Lalu ia pun pergi ke Baitul Maqdis dan banyak melalukan ibadah disana. Adapula
yang mengatakan ia sempat berkunjung ke kota Iskandariyah meski hanya sebentar.
Lalu ia kembali ke kota Thus dan banyak menyibukkan dengan ilmu. Ia mengajar
sambil menulis buku di daerah kelahirannya. Pada tahun 490 H ia kembali ke
Siria dan ia didesak oleh anaknya untuk kembali ke Baghdad. Pada tahun tersebut
ia kembali ke Baghdad.[20]
Tetapi Baghdad sudah menjadi kota yang
cukup tidak nyaman bagi perenungannya. Akhirnya, pada tahun 492 H/1099 M Al
Ghazali meninggalkan kota Baghdad dan kembali ke kota Thus. Cukup lama ia
melakukan kehidupan zuhud, tafakkur, sehingga ia rela meninggalkan
keluarganya dan hanya pada waktu-waktu tertentu saja ia menjumpai keluarganya.

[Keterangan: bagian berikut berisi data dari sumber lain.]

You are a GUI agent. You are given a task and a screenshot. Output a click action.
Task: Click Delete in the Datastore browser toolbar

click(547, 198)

Masa sebelas tahun penyendiriannya telah
mengantarkan Al Ghazali kepada puncak spiritual. Ia berketetapan hati untuk
mengakhiri dan kembali mengajar di madrasah Nidzam Mulk atas permintaan Fakh Al
Mulk, putera Nidzam Mulk. Ia mengajar disana selama 3 tahun lamanya. menginjak
tahun ke empat ia kembali ke kota Thus dan mendirikan lembaga pendidikan di
samping rumahnya. Ia pun wafat di kota Thus pada hari ahad 14 jumadil akhir
tahun 505 H/1111 M dalam usia 53 tahun.[21]

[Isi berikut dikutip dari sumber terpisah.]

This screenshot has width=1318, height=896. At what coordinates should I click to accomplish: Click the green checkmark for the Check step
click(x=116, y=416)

Adapula yang menyatakan bahwa al Ghazali wafat pada hari senin 14 jumadal akhir
505 H.[22] Menurut
Thoha Abdul Rauf Sa’ad bahwa Ibnu katsir menceritakan wasiat imam Al Ghazali
saat di akhir hayatnya dalam kitab Bidayah Wa Nihayah untuk selalu
melakukan perbuatan dengan ikhlas, dan ia pun mengulang kalimat ikhlas hingga
menghembuskan nafas terakhirnya.[23] Ia
merupakan ilmuwan dalam khazanah Tasawwuf sebagai tokoh penengah. Perjalanan
keilmuwannya berakhir setelah mendalami tasawwuf.[24]

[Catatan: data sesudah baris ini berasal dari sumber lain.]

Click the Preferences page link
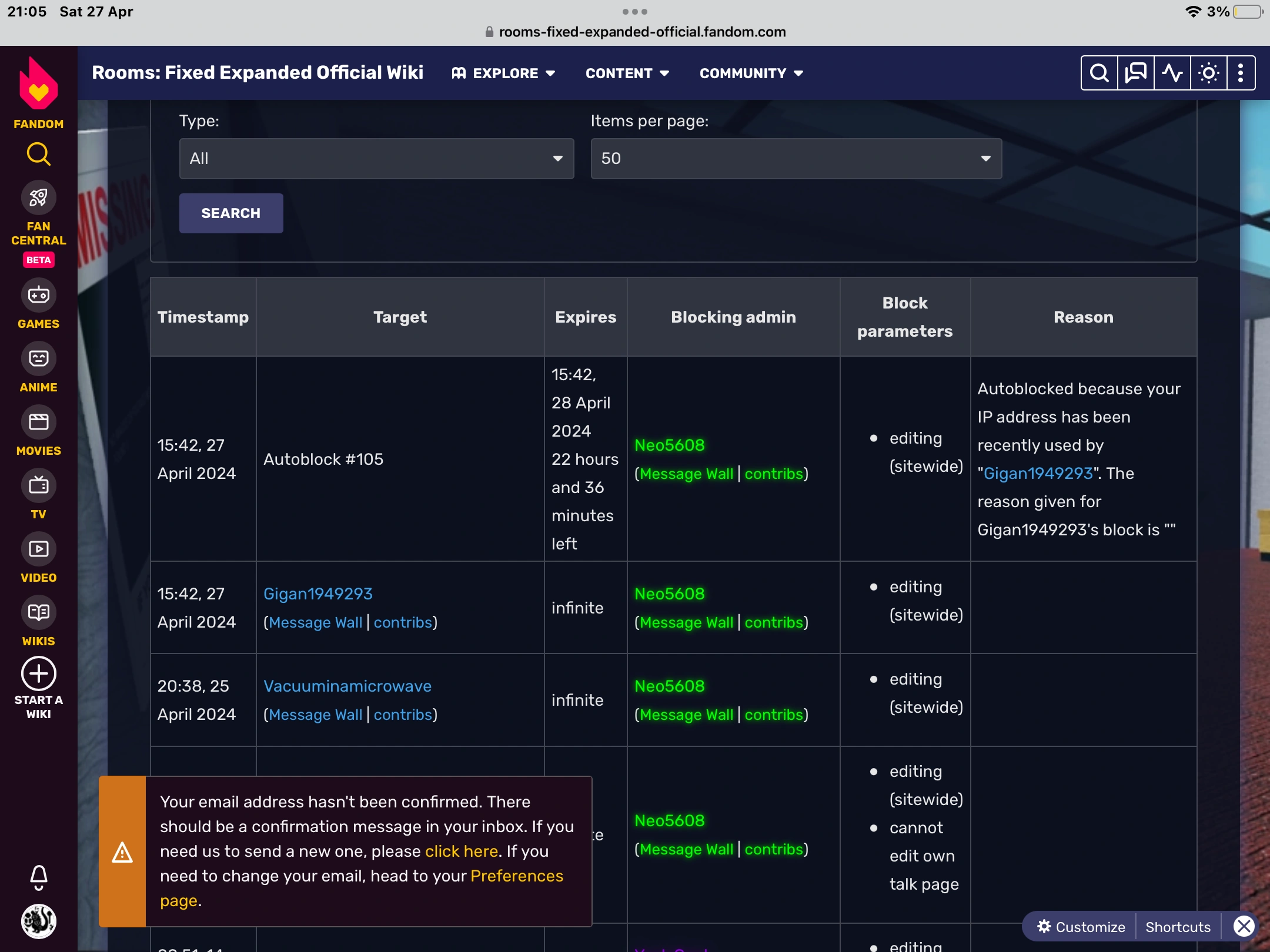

Perjalanan intelektual Imam Al Ghazali
sangat baik untuk kita amati. Perjalanan intelektualnya baik dalam mempelajari
ilmu kalam, filsafat, hingga ia menjadi sosok ilmuwan yang ahli dalam teolog
tidak luput dari sifat kontroversi. Salah satu kontroversi yang kami dapatkan
tiada lain akan pengaruh filsafat pada dirinya.[25]
Hingga akhirnya, ada beberapa orang mengatakan bahwa Al Ghazali di akhir hidupnya
ia taubat dari pengaruh Aqidah Al Asy’ari. Menurut penelitian kami, yang
dimaksudkan di atas ialah bahwa Al Ghazali dan beberapa ulama Aqidah lainnya
kembali dari methode Takwil ke methode Tafwidh dalam hal ayat-ayat Al Quran yang membicarakan
mengenai Mutasyabihat. Methode Takwil merupakan methode yang dipakai
oleh jumhur ulama salaf dalam memahami
ayat Al Quran yang berbicara mengenai mutasyabihat, dengan tujuan agar ayat tersebut
tidak diartikan sama seperti sifat yang dimiliki oleh makhluk.[26]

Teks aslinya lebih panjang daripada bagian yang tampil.